● **Work to be completed**
Copy out the part of the data that opens with the line containing "Given: Click the EUROSTAR card title" and closes with the line containing "Click the NASDAQ", keeping every character unchanged.

-- Begin Input material --

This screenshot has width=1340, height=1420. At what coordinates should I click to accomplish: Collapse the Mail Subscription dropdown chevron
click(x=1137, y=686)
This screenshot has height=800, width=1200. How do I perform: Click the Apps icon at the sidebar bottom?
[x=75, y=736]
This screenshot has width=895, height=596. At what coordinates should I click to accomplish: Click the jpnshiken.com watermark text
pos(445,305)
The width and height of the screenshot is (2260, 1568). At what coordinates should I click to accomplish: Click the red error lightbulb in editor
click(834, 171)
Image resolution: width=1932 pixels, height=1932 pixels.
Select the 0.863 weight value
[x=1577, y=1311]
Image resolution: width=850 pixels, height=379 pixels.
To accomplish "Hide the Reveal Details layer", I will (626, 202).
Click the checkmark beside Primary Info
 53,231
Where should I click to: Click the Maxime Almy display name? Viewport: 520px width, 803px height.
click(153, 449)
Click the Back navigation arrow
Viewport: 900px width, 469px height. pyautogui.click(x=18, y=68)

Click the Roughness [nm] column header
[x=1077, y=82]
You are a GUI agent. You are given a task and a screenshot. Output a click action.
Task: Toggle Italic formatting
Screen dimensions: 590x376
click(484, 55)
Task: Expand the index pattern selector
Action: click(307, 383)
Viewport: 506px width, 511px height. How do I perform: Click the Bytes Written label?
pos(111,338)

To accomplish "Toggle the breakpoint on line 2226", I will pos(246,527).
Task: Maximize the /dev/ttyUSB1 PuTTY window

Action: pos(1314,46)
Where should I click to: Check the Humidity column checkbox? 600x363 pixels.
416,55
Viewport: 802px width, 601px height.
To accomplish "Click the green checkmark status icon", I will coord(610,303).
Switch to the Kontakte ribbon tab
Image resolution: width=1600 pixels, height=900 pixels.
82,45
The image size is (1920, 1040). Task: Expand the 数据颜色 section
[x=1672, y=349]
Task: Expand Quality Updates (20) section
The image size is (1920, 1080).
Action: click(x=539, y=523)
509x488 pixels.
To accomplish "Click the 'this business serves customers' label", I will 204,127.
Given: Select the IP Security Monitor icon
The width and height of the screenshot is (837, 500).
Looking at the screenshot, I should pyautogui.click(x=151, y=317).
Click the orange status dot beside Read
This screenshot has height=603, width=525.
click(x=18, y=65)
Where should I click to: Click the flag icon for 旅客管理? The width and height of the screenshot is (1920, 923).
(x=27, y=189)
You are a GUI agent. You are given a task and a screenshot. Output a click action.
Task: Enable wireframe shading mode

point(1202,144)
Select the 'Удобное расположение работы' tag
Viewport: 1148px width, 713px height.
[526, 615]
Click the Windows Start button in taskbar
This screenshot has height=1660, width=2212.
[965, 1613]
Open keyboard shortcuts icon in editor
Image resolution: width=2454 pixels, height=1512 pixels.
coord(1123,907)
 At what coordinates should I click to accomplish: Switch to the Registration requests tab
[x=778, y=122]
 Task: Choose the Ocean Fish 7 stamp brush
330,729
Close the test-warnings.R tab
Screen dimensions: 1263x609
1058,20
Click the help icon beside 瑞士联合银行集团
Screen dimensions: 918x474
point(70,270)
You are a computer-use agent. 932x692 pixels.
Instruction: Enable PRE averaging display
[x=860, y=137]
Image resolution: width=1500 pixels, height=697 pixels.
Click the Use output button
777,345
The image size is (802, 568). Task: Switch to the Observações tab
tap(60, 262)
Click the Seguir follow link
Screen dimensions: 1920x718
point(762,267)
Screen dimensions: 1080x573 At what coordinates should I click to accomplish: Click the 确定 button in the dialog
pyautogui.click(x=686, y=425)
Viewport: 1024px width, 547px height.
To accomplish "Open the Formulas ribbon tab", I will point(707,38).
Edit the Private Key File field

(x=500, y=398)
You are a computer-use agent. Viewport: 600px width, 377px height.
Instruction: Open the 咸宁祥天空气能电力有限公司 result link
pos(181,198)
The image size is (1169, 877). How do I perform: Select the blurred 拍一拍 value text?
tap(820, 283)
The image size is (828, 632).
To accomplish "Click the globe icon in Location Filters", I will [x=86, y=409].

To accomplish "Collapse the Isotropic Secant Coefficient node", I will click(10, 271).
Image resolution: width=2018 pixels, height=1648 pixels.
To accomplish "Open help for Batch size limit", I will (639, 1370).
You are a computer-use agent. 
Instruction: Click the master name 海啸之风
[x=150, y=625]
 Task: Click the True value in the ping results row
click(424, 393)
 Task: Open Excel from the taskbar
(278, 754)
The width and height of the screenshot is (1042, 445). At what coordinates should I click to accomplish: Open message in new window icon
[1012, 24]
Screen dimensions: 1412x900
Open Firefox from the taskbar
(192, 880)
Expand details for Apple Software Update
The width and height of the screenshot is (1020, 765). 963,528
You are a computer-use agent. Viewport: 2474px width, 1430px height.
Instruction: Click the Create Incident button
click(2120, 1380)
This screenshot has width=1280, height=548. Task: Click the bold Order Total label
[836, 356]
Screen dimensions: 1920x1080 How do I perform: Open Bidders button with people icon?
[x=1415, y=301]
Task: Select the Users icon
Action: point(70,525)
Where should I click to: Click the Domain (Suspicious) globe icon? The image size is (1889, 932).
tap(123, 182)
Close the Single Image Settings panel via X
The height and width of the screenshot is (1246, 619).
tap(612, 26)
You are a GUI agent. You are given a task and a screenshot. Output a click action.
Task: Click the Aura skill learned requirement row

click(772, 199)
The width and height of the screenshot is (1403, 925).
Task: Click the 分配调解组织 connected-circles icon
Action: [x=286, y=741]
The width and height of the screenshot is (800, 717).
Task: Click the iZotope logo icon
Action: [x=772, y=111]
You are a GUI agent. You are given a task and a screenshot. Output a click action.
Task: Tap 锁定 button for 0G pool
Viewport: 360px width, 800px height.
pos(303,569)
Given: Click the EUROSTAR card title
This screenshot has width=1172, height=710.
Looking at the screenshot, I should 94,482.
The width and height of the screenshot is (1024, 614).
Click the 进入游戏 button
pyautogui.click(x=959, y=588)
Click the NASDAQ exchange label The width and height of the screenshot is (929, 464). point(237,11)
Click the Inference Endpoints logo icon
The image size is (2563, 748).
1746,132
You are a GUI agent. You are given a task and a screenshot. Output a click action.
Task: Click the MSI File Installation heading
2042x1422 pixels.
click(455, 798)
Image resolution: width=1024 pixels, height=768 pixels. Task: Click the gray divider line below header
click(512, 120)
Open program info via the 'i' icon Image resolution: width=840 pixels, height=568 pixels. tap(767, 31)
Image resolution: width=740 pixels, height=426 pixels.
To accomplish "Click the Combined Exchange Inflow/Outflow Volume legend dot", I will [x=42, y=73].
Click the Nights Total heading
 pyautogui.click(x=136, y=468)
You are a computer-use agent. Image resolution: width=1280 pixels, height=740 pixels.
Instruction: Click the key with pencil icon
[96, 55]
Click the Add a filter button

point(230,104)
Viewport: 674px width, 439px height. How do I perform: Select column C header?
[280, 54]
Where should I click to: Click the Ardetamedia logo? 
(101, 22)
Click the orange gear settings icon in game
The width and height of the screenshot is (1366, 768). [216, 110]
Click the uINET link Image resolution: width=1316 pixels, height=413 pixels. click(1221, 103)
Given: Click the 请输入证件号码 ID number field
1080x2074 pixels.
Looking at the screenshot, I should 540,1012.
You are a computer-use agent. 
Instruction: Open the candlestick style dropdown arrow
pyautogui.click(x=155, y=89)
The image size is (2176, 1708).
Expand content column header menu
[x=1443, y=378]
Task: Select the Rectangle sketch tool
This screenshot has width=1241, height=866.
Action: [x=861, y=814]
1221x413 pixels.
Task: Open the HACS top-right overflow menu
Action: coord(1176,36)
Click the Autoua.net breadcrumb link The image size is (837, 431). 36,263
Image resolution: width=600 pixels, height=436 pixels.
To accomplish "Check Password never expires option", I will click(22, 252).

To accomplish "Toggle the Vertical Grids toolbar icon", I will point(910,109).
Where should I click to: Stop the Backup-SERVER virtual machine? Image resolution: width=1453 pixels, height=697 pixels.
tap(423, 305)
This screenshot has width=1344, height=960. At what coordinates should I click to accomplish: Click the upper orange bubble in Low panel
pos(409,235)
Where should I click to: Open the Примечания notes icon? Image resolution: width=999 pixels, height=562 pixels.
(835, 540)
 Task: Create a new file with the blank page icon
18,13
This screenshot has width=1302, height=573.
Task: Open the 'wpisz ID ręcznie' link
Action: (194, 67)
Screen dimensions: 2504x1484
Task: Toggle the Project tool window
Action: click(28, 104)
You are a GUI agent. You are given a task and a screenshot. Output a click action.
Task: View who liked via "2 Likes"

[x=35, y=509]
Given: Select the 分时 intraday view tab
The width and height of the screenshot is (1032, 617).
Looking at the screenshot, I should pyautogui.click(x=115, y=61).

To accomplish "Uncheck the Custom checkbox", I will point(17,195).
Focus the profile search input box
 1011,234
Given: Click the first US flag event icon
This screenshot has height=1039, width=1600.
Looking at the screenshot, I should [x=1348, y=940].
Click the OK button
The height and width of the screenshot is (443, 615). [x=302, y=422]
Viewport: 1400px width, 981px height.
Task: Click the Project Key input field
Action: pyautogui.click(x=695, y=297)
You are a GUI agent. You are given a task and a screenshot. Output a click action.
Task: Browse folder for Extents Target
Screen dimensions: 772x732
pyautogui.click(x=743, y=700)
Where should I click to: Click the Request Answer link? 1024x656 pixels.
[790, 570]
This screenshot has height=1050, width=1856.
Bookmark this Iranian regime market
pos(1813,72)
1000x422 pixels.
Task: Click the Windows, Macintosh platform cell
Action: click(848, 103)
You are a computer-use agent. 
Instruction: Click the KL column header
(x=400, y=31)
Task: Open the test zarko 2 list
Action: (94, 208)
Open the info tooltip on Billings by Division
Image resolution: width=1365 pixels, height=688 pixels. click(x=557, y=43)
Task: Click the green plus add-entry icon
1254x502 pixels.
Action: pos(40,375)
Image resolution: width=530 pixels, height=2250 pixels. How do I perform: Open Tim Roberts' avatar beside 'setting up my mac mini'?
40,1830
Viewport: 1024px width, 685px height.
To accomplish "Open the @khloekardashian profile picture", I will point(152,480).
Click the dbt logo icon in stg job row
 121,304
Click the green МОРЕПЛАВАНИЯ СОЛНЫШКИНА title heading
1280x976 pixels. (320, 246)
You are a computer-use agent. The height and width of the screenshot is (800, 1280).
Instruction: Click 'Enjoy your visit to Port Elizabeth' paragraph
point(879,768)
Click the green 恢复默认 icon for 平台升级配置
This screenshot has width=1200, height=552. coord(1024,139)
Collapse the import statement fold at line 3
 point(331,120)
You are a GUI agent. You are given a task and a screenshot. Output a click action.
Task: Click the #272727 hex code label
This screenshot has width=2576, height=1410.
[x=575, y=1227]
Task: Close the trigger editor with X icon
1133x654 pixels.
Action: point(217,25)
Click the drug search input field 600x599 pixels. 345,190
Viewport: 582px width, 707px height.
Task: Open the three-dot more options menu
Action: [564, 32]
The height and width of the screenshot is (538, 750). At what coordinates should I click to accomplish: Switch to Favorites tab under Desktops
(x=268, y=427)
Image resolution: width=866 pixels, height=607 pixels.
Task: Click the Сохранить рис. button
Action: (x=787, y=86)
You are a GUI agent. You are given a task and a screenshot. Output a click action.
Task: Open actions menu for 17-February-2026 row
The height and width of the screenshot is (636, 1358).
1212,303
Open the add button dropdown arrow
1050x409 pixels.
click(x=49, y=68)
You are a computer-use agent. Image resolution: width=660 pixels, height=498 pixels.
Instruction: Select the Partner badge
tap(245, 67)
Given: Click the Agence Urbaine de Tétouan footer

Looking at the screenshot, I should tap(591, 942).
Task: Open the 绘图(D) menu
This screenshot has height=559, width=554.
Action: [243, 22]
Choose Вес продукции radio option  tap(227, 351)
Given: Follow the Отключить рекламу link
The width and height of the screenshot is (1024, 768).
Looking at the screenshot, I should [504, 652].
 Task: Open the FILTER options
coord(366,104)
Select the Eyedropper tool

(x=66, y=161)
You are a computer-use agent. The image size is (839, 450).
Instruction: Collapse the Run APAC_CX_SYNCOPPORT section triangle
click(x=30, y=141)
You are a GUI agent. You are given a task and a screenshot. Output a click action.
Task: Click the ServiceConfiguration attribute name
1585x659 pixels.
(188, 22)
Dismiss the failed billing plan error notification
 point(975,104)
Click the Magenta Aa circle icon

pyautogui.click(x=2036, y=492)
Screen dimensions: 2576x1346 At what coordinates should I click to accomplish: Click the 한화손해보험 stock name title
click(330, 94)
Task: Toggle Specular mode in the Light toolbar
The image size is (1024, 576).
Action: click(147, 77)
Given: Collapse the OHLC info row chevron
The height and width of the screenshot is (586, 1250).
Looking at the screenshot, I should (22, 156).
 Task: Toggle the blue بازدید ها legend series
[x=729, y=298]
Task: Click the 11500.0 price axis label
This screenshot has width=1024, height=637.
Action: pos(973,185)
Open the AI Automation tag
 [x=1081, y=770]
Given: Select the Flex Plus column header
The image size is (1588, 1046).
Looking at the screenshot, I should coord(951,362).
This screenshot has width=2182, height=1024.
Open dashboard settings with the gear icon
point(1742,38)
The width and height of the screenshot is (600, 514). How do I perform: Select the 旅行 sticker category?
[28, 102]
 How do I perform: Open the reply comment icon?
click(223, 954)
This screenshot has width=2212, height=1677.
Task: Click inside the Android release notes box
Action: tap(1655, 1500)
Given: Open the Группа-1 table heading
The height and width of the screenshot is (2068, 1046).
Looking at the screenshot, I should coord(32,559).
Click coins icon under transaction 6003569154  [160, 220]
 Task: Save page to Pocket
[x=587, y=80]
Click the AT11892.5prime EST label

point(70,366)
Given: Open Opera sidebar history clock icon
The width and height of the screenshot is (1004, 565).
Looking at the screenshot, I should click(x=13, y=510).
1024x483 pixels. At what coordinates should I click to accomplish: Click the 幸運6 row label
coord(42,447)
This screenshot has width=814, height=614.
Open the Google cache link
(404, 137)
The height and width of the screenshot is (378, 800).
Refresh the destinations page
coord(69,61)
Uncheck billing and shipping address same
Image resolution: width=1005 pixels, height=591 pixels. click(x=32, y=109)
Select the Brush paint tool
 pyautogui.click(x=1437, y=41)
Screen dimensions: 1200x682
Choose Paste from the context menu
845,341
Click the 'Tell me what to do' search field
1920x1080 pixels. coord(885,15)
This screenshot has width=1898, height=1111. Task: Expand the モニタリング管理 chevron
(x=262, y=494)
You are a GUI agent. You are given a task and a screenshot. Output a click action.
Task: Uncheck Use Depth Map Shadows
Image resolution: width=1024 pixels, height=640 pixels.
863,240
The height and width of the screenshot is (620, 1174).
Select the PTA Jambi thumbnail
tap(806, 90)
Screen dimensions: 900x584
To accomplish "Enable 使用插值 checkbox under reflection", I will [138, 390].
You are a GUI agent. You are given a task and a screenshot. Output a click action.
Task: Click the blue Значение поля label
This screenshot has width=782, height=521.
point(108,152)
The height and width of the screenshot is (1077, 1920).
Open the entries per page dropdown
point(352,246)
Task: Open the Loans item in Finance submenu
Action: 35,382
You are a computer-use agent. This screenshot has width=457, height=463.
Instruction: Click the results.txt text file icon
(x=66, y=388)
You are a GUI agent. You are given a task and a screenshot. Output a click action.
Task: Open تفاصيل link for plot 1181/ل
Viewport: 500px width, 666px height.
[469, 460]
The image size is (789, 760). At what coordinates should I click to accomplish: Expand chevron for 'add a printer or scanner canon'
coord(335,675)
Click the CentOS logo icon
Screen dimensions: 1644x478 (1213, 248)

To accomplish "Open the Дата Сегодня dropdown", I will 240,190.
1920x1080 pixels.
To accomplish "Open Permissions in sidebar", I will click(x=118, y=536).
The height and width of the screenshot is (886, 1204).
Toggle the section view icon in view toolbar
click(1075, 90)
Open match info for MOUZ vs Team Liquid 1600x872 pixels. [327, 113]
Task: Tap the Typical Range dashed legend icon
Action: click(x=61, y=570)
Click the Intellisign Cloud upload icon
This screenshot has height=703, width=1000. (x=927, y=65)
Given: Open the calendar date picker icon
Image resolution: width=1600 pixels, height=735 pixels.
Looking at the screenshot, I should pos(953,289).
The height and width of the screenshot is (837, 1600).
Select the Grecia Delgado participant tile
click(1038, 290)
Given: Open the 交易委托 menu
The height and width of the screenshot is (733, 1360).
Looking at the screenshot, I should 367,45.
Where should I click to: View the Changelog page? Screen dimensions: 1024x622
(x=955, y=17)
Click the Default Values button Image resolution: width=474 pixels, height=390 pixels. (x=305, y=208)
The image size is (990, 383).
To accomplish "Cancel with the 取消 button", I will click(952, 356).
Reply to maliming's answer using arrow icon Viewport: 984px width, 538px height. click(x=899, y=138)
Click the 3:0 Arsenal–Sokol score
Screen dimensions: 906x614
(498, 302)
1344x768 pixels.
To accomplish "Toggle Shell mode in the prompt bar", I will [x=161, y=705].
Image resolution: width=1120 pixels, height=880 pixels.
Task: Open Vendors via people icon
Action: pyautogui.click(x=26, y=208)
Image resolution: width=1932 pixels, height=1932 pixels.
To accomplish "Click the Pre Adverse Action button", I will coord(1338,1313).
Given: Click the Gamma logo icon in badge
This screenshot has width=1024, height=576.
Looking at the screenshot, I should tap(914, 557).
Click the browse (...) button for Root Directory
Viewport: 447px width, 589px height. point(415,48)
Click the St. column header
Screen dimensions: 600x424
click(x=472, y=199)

-- End Input material --

● **Worked solution**
Given: Click the EUROSTAR card title
This screenshot has width=1172, height=710.
Looking at the screenshot, I should 94,482.
The width and height of the screenshot is (1024, 614).
Click the 进入游戏 button
pyautogui.click(x=959, y=588)
Click the NASDAQ exchange label The width and height of the screenshot is (929, 464). point(237,11)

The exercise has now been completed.